Sean miró por última vez a Dave mientras éste pagaba al dependiente de la tienda. Dave le daba lástima. Al margen de lo que pudiera haber hecho, Dave provocaba ese sentimiento en la gente: lástima, en su estado más puro y un poco desagradable, tan afilada como una roca.

Celeste, que estaba sentada en la cama de Katie, oyó a los policías que subían por la escalera; sus zapatos pesados pisoteaban los viejos escalones al otro lado de la pared. Annabeth la había mandado allí, unos minutos antes, para que cogiera un vestido de Katie que Jimmy quería llevar a la funeraria; Annabeth se había disculpado por no ser lo bastante fuerte para entrar ella misma en la habitación. Era un vestido azul con un corte en los hombros, y Celeste recordó a Katie con él en la boda de Carla Eigen, con una flor azul y amarilla prendida a un lado de su peinado alto, justo encima de la oreja. Ese día había causado literalmente unas cuantas exclamaciones de admiración; Celeste pensó que ella misma nunca estaría así de guapa en toda su vida, mientras que Katie no se daba cuenta de lo deslumbrante que su belleza podía llegar a ser. Cuando Annabeth mencionó un vestido azul, Celeste supo de inmediato a cuál se refería.

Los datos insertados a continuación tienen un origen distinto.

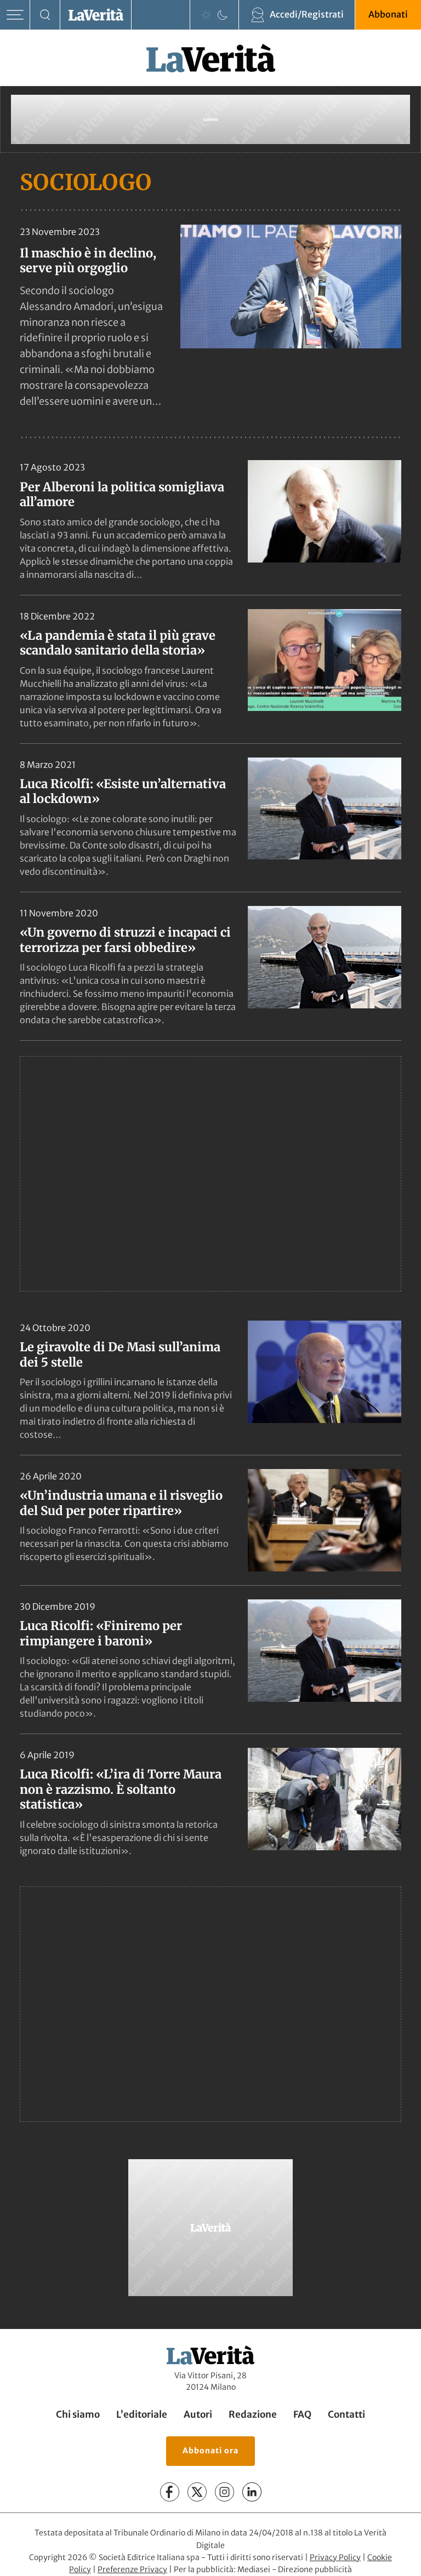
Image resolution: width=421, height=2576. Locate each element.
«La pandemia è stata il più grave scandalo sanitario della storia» (117, 643)
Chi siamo (78, 2414)
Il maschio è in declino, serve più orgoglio (88, 260)
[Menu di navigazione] (15, 15)
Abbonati (388, 14)
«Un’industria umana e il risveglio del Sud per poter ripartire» (121, 1503)
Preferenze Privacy (132, 2569)
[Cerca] (45, 15)
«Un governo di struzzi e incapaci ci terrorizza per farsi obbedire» (125, 940)
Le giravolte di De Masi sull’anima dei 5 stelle (120, 1354)
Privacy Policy (335, 2557)
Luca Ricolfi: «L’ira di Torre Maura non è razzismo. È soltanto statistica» (120, 1789)
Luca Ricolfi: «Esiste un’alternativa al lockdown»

Así pues, había ido hasta allí, al mismo lugar en que la noche anterior había visto a Jimmy sosteniendo la almohada de Katie contra su rostro intentando recordar su olor, y había abierto la ventana para airear la habitación del aroma húmedo a pérdida. Encontró el vestido guardado en una bolsa para ropa al fondo del armario, lo sacó y se sentó en la cama un momento. Oía los sonidos procedentes de la avenida, el chasquido de las puertas de los coches al cerrarse, el parloteo esporádico y apagado de la gente que paseaba por la avenida, el siseo de un autobús al abrir las puertas en la esquina de la calle Crescent, miró una fotografía de Katie y de su padre que había sobre la mesilla de noche. Era de hacía unos cuantos años, y la niña, sentada sobre los hombros de su padre, sonreía con rigidez a causa del aparato corrector. Jimmy le sostenía los tobillos con las manos y miraba a la cámara con aquella sonrisa tan maravillosamente franca que tenía, esa sonrisa que siempre acababa por sorprender a todo el mundo, aunque sólo fuera porque no había nada más en Jimmy que pareciera franco, como si esa sonrisa fuera el único lugar adonde no llegase su reserva.